Progress report - prime path coverage in gcc 2
It’s time for another progress report. The last post covered the phases at a high level – please read that first for an overview.
Observing paths
To observe paths we associate a bitset with each function, where each
bit corresponds to a path. Which bit maps to which path is simply its
index in the lexicographically sorted set of paths. When an edge is
taken, the a mask is applied to the bitset so the paths not taken
are masked out: accu[block] = accu[pred] & paths[block]
. Finally,
paths that start in the block are masked in accu[block] = accu[block] | starts[block]

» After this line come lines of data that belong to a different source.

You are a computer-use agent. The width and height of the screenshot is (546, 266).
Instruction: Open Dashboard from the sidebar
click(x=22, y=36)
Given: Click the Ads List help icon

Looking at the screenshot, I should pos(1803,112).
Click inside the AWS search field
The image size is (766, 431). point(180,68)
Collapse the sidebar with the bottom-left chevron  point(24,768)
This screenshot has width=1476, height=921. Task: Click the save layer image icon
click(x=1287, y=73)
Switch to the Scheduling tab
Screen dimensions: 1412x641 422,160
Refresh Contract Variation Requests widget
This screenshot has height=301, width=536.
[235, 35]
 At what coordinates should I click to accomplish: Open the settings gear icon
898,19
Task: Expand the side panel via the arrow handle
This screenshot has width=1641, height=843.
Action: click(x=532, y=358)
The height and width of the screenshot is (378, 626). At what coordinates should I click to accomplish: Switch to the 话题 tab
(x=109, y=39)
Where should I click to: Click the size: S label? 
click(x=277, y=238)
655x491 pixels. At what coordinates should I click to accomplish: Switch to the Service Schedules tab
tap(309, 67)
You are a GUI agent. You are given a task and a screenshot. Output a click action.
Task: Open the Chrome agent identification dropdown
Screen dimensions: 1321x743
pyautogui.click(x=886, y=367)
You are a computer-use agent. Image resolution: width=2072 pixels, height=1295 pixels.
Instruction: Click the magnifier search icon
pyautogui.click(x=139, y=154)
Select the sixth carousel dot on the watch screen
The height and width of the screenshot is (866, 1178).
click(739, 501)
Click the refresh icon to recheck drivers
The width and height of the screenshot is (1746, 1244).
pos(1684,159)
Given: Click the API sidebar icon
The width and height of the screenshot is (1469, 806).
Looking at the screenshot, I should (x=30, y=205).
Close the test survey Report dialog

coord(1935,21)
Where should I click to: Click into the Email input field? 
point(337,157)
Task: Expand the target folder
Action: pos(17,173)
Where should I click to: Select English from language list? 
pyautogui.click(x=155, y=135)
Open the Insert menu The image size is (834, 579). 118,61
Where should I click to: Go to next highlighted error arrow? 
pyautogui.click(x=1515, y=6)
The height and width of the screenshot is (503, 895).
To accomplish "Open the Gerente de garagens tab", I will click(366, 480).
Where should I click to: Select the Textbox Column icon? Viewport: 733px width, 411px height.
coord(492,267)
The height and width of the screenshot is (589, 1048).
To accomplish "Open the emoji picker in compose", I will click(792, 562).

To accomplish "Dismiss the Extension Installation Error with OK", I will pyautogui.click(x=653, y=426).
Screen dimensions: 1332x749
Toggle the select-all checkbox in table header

. Because the bitset may be larger than a
single host native integer, larger bitsets are broken down into
“buckets”, and every block is instrumented with code that is roughly
equivalent to this:
for (b : blocks):
for (x : buckets):
maybe-flush (accu[b][x])
accu[b][x] = (accu[b][x] & accu[pred][x]) | starts[b][x]
Doing less work
The first revision of this patch was terribly slow and created massive binaries. Some of this is inevitable - as the number of paths grow large so does the number of instructions we need just to keep track of the paths we are currently on. I focused on reducing unnecessary work which had a big impact The previous version built tree.c in just under 10 minutes and created a 50M tree.o – the current version builds the same file in approx. 2m30s and results in a 32M tree.o. This improvement came from applying these techniques:
Subset aware instructions. Most basic blocks are in just a (much smaller) subset of the paths, which means we don’t need to apply updates to unaffected buckets. This means generating fewer pointless assignments and phis.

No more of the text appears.